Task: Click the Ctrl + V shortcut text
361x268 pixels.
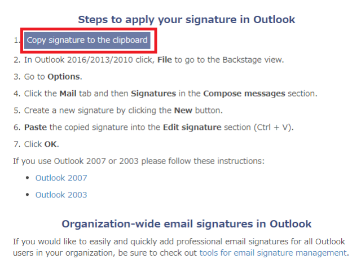Action: (x=274, y=128)
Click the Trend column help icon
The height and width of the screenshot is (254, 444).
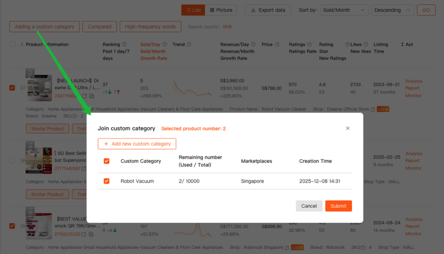pyautogui.click(x=189, y=45)

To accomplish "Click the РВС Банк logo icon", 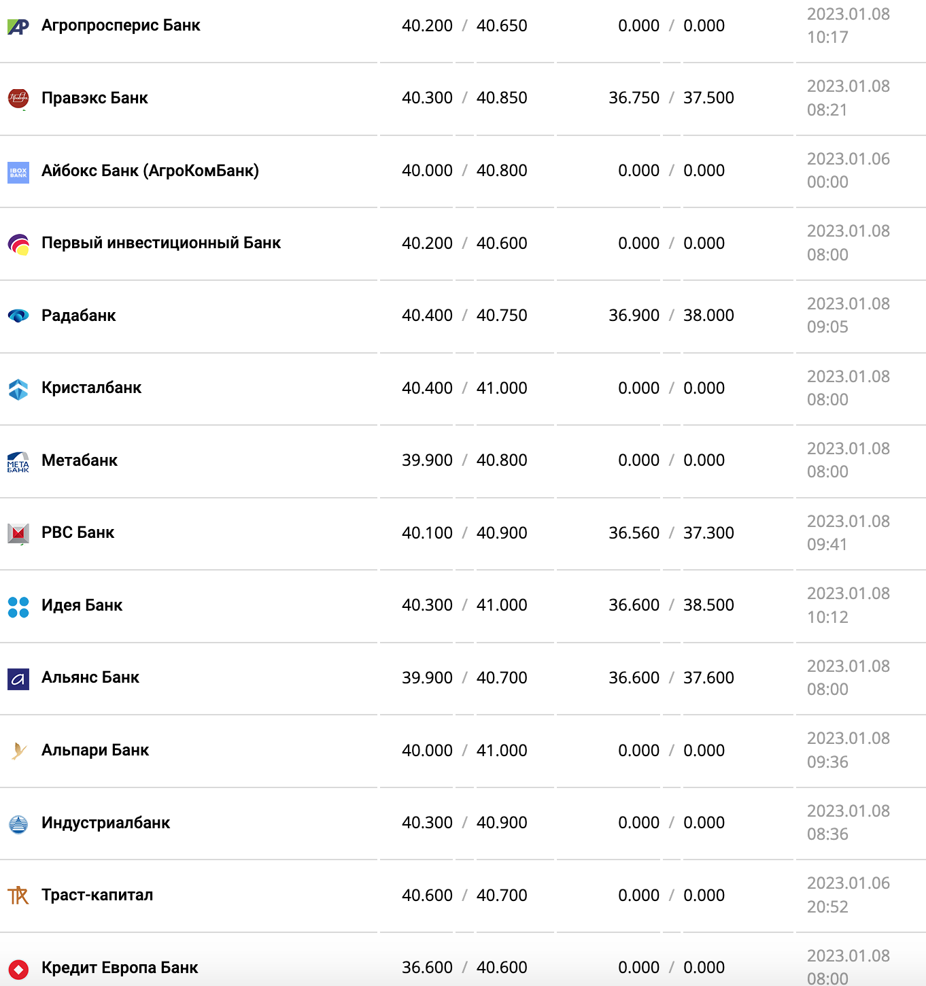I will pyautogui.click(x=18, y=534).
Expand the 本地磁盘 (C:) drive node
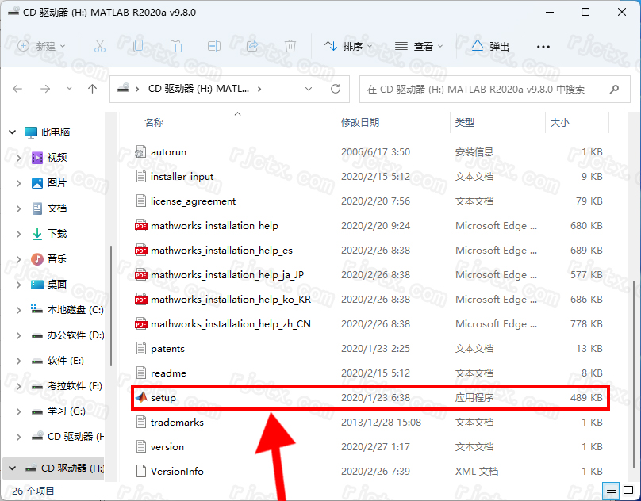 19,309
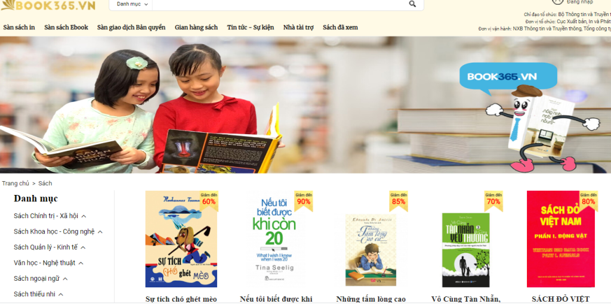Image resolution: width=611 pixels, height=304 pixels.
Task: Click the BOOK365.VN logo
Action: [x=48, y=5]
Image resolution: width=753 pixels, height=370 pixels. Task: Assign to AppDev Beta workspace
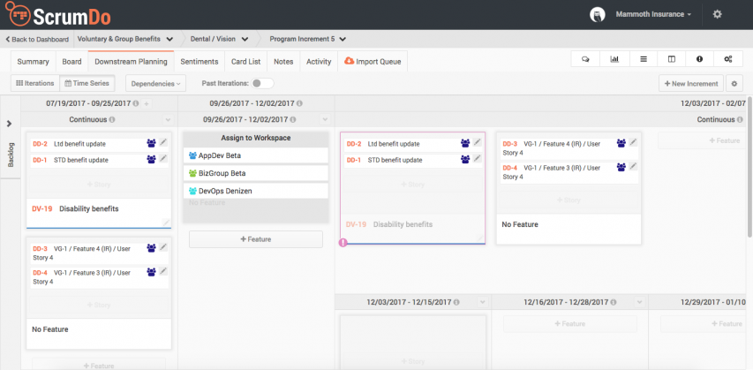(x=255, y=155)
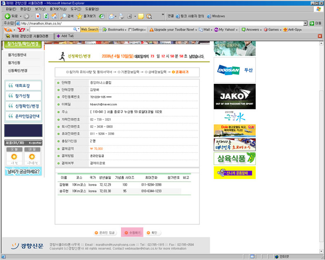The width and height of the screenshot is (325, 260).
Task: Open the 참가신청 sidebar banner
Action: click(23, 96)
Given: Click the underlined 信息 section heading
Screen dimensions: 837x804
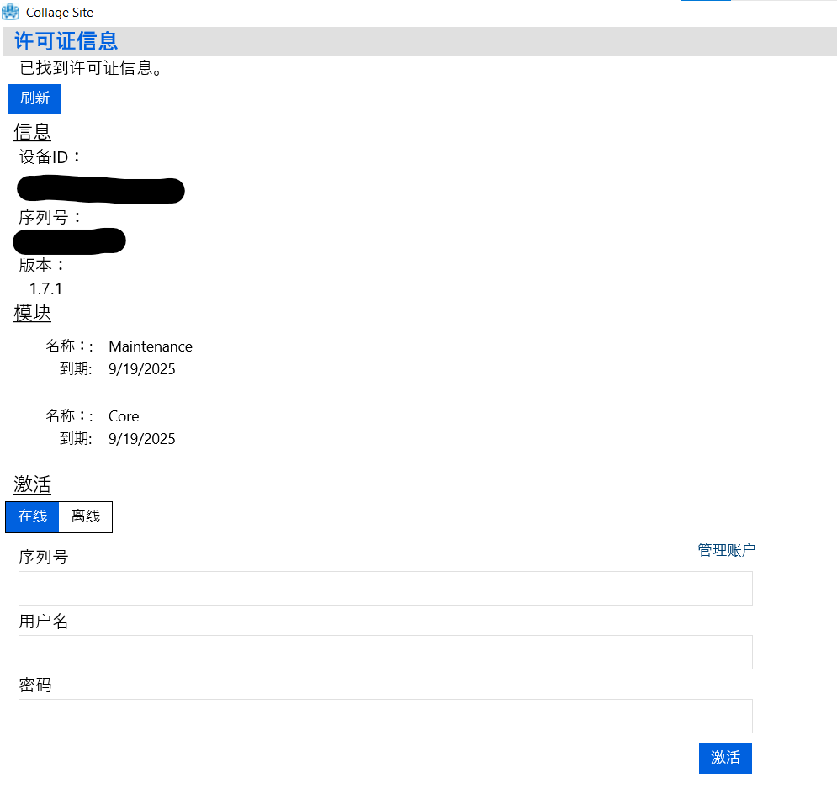Looking at the screenshot, I should 32,132.
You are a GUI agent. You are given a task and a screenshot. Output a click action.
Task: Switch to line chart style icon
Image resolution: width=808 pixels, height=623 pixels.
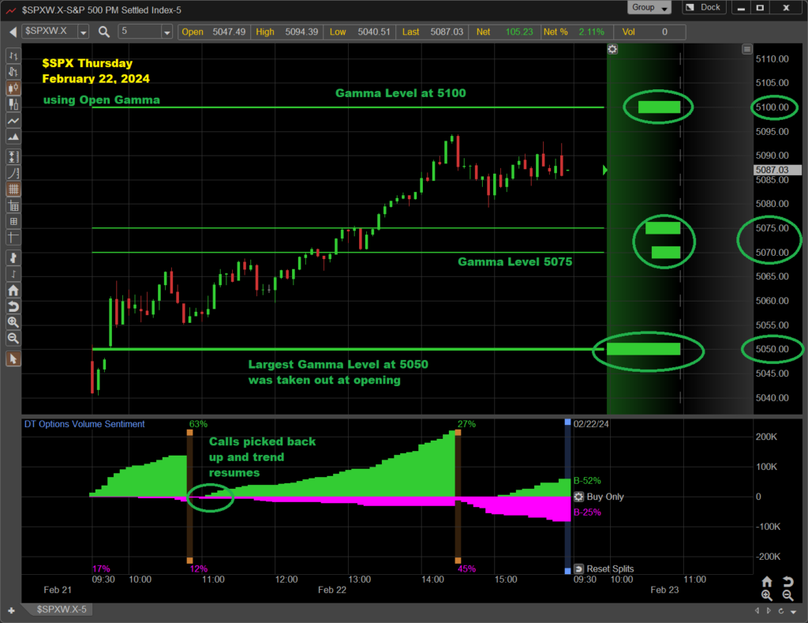pos(13,121)

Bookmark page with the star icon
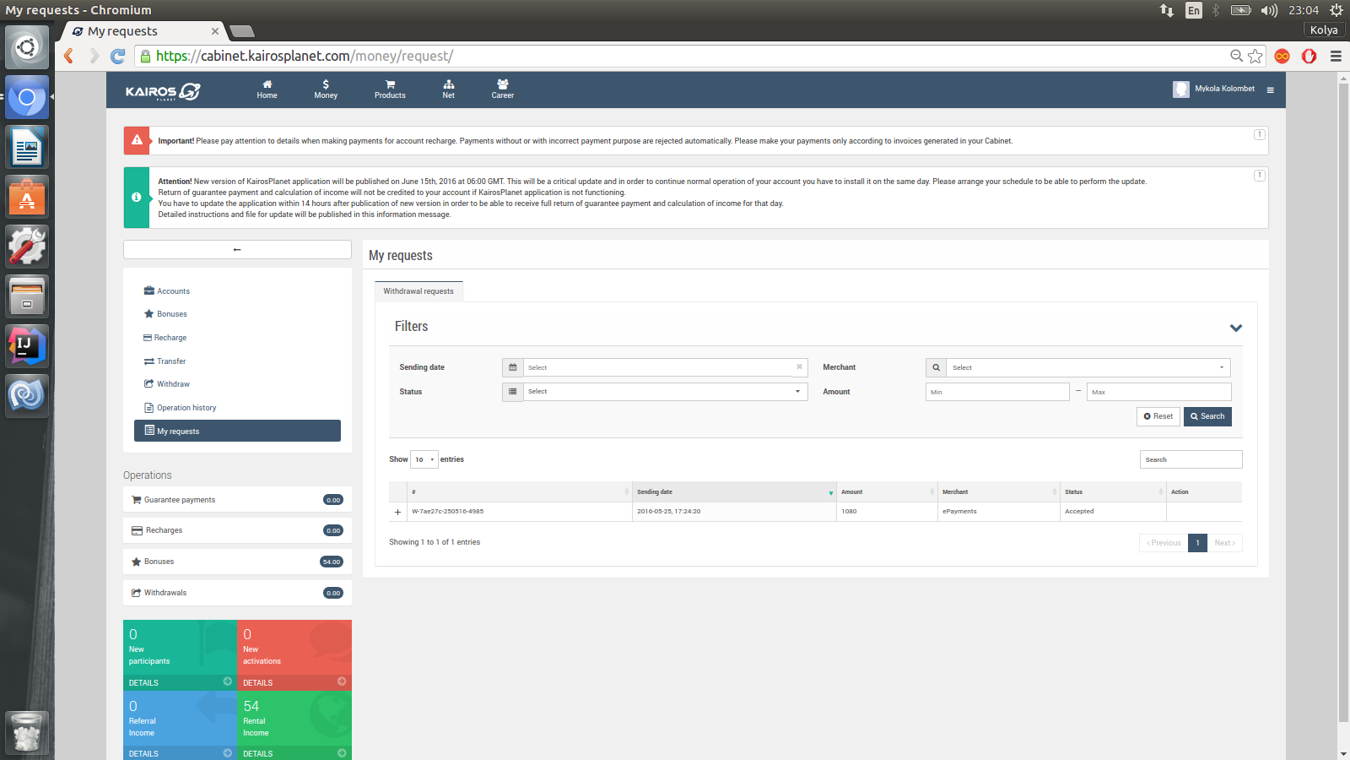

▶ EXERCISE AIM:
Your task is to transcribe, exactly and without additions, every line from the one that contains "Image resolution: width=808" to the end of the entries above, both included. Omit all pictures.

▶ ANSWER:
Image resolution: width=808 pixels, height=623 pixels.
pos(13,121)

Bookmark page with the star icon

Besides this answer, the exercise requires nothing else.